Transcribe word for word the part of the energy legislation passage that begins at "- Offshore Drilling: Murkowski, the" and stops after "on the move.".

SUPPLIED PASSAGE –
[Begin]

Here are five pieces of energy legislation that are likely to occupy Congress’ time before they directly address climate change. [National Journal]
- Energy Efficiency: The House has started a bipartisan caucus aimed at passing energy efficiency legislation—bills that would require buildings that provide the same amount of light and heat with less fuel, for example.
- Offshore Drilling: Murkowski, the panel’s ranking Republican, has introduced a bill with Democrat Mary Landrieu of Louisiana that would expand offshore drilling, give coastal states a taste of the profit, and require some of the money to go toward development of renewable energy.
- Nuclear Waste Storage: Proposals to build an interim “medium-term” nuclear-waste dump were also stalled until this year, as the most likely site for such a facility is New Mexico. But Bingaman, the New Mexican who chaired Senate Energy and Natural Resources, was not a fan. Now that he’s retired and been replaced by Wyden—whose state has a closed nuclear-power plant that still stores radioactive waste—plans for a “medium-term” nuclear-waste storage dump are suddenly on the move.

[End]

SUPPLIED INFORMATION –
[Begin]

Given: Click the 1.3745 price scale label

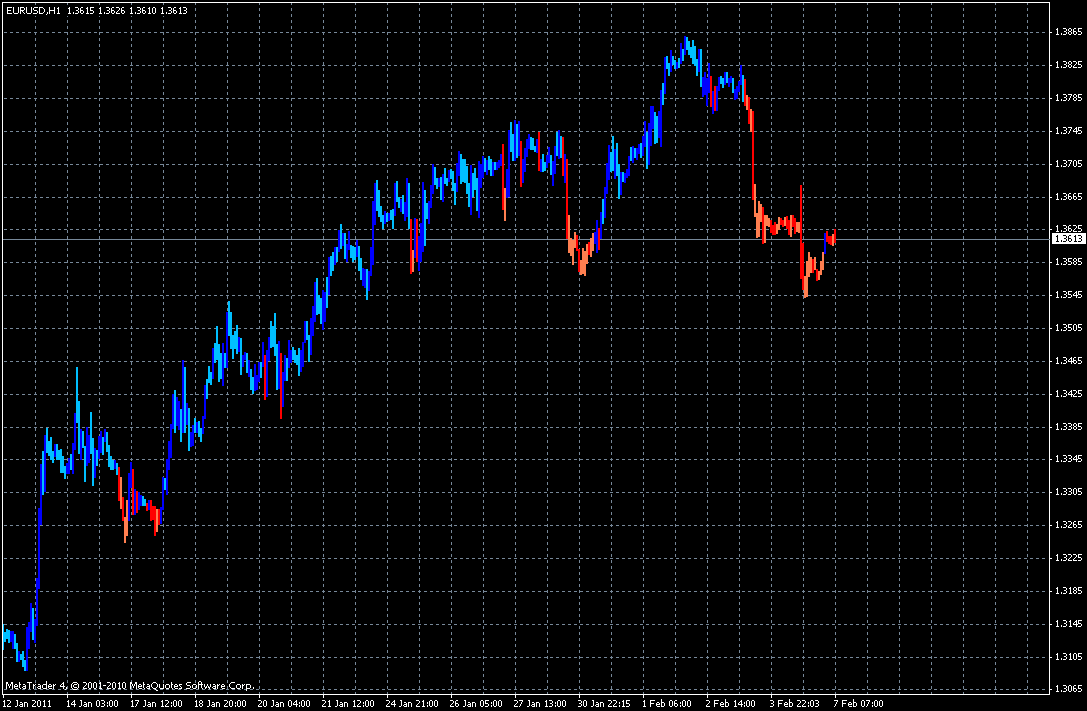Looking at the screenshot, I should click(1068, 130).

[End]

THE RESULT –
- Offshore Drilling: Murkowski, the panel’s ranking Republican, has introduced a bill with Democrat Mary Landrieu of Louisiana that would expand offshore drilling, give coastal states a taste of the profit, and require some of the money to go toward development of renewable energy.
- Nuclear Waste Storage: Proposals to build an interim “medium-term” nuclear-waste dump were also stalled until this year, as the most likely site for such a facility is New Mexico. But Bingaman, the New Mexican who chaired Senate Energy and Natural Resources, was not a fan. Now that he’s retired and been replaced by Wyden—whose state has a closed nuclear-power plant that still stores radioactive waste—plans for a “medium-term” nuclear-waste storage dump are suddenly on the move.